● What needs to be done:
What the task needs is every record repeated exactly, nothing more.

● Data to use:
○ ○ ○ ○ ○ ○ ○

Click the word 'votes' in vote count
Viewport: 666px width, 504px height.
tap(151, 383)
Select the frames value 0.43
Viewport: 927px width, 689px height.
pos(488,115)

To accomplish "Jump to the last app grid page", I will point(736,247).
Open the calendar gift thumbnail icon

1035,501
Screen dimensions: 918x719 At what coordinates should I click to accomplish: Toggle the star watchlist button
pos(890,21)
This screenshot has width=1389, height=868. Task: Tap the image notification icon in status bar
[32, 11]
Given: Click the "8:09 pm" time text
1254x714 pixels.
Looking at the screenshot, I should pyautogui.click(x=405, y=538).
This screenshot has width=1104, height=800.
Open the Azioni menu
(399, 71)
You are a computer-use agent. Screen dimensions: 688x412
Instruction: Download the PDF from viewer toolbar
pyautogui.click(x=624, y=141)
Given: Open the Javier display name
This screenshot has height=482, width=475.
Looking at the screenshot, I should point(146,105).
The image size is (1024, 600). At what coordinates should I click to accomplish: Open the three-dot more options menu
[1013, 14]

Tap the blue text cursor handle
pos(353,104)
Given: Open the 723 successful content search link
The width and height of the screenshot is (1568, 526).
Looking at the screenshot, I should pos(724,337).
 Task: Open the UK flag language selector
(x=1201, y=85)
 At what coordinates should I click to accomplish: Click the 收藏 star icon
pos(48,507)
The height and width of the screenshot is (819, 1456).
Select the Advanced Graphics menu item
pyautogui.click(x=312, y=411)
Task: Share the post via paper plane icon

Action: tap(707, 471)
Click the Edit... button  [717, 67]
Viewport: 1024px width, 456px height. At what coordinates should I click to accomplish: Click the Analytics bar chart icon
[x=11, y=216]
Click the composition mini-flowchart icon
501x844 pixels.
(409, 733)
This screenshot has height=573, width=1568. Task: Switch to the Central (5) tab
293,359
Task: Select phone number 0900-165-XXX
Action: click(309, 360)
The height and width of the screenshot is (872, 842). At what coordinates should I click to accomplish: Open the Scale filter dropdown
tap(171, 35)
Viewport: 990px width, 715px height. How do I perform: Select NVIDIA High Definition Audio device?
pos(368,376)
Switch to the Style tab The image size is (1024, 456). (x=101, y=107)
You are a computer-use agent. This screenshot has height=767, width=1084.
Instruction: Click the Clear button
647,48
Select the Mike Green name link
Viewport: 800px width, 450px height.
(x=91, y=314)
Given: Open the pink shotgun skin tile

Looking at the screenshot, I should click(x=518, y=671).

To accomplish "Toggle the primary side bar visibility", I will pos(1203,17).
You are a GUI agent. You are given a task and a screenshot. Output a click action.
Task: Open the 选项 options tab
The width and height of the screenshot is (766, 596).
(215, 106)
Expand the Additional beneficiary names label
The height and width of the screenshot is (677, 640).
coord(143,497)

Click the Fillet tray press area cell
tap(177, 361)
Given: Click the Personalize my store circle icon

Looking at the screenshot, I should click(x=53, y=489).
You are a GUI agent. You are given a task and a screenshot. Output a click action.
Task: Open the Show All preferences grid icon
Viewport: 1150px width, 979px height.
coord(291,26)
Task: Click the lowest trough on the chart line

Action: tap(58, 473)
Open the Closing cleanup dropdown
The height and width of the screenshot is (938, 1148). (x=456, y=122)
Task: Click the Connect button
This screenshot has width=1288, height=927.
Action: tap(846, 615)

○ ○ ○ ○ ○ ○ ○

● Written solution:
Click the word 'votes' in vote count
Viewport: 666px width, 504px height.
tap(151, 383)
Select the frames value 0.43
Viewport: 927px width, 689px height.
pos(488,115)

To accomplish "Jump to the last app grid page", I will point(736,247).
Open the calendar gift thumbnail icon

1035,501
Screen dimensions: 918x719 At what coordinates should I click to accomplish: Toggle the star watchlist button
pos(890,21)
This screenshot has width=1389, height=868. Task: Tap the image notification icon in status bar
[32, 11]
Given: Click the "8:09 pm" time text
1254x714 pixels.
Looking at the screenshot, I should pyautogui.click(x=405, y=538).
This screenshot has width=1104, height=800.
Open the Azioni menu
(399, 71)
You are a computer-use agent. Screen dimensions: 688x412
Instruction: Download the PDF from viewer toolbar
pyautogui.click(x=624, y=141)
Given: Open the Javier display name
This screenshot has height=482, width=475.
Looking at the screenshot, I should point(146,105).
The image size is (1024, 600). At what coordinates should I click to accomplish: Open the three-dot more options menu
[1013, 14]

Tap the blue text cursor handle
pos(353,104)
Given: Open the 723 successful content search link
The width and height of the screenshot is (1568, 526).
Looking at the screenshot, I should pos(724,337).
 Task: Open the UK flag language selector
(x=1201, y=85)
 At what coordinates should I click to accomplish: Click the 收藏 star icon
pos(48,507)
The height and width of the screenshot is (819, 1456).
Select the Advanced Graphics menu item
pyautogui.click(x=312, y=411)
Task: Share the post via paper plane icon

Action: tap(707, 471)
Click the Edit... button  [717, 67]
Viewport: 1024px width, 456px height. At what coordinates should I click to accomplish: Click the Analytics bar chart icon
[x=11, y=216]
Click the composition mini-flowchart icon
501x844 pixels.
(409, 733)
This screenshot has height=573, width=1568. Task: Switch to the Central (5) tab
293,359
Task: Select phone number 0900-165-XXX
Action: click(309, 360)
The height and width of the screenshot is (872, 842). At what coordinates should I click to accomplish: Open the Scale filter dropdown
tap(171, 35)
Viewport: 990px width, 715px height. How do I perform: Select NVIDIA High Definition Audio device?
pos(368,376)
Switch to the Style tab The image size is (1024, 456). (x=101, y=107)
You are a computer-use agent. This screenshot has height=767, width=1084.
Instruction: Click the Clear button
647,48
Select the Mike Green name link
Viewport: 800px width, 450px height.
(x=91, y=314)
Given: Open the pink shotgun skin tile

Looking at the screenshot, I should click(x=518, y=671).

To accomplish "Toggle the primary side bar visibility", I will pos(1203,17).
You are a GUI agent. You are given a task and a screenshot. Output a click action.
Task: Open the 选项 options tab
The width and height of the screenshot is (766, 596).
(215, 106)
Expand the Additional beneficiary names label
The height and width of the screenshot is (677, 640).
coord(143,497)

Click the Fillet tray press area cell
tap(177, 361)
Given: Click the Personalize my store circle icon

Looking at the screenshot, I should click(x=53, y=489).
You are a GUI agent. You are given a task and a screenshot. Output a click action.
Task: Open the Show All preferences grid icon
Viewport: 1150px width, 979px height.
coord(291,26)
Task: Click the lowest trough on the chart line

Action: tap(58, 473)
Open the Closing cleanup dropdown
The height and width of the screenshot is (938, 1148). (x=456, y=122)
Task: Click the Connect button
This screenshot has width=1288, height=927.
Action: tap(846, 615)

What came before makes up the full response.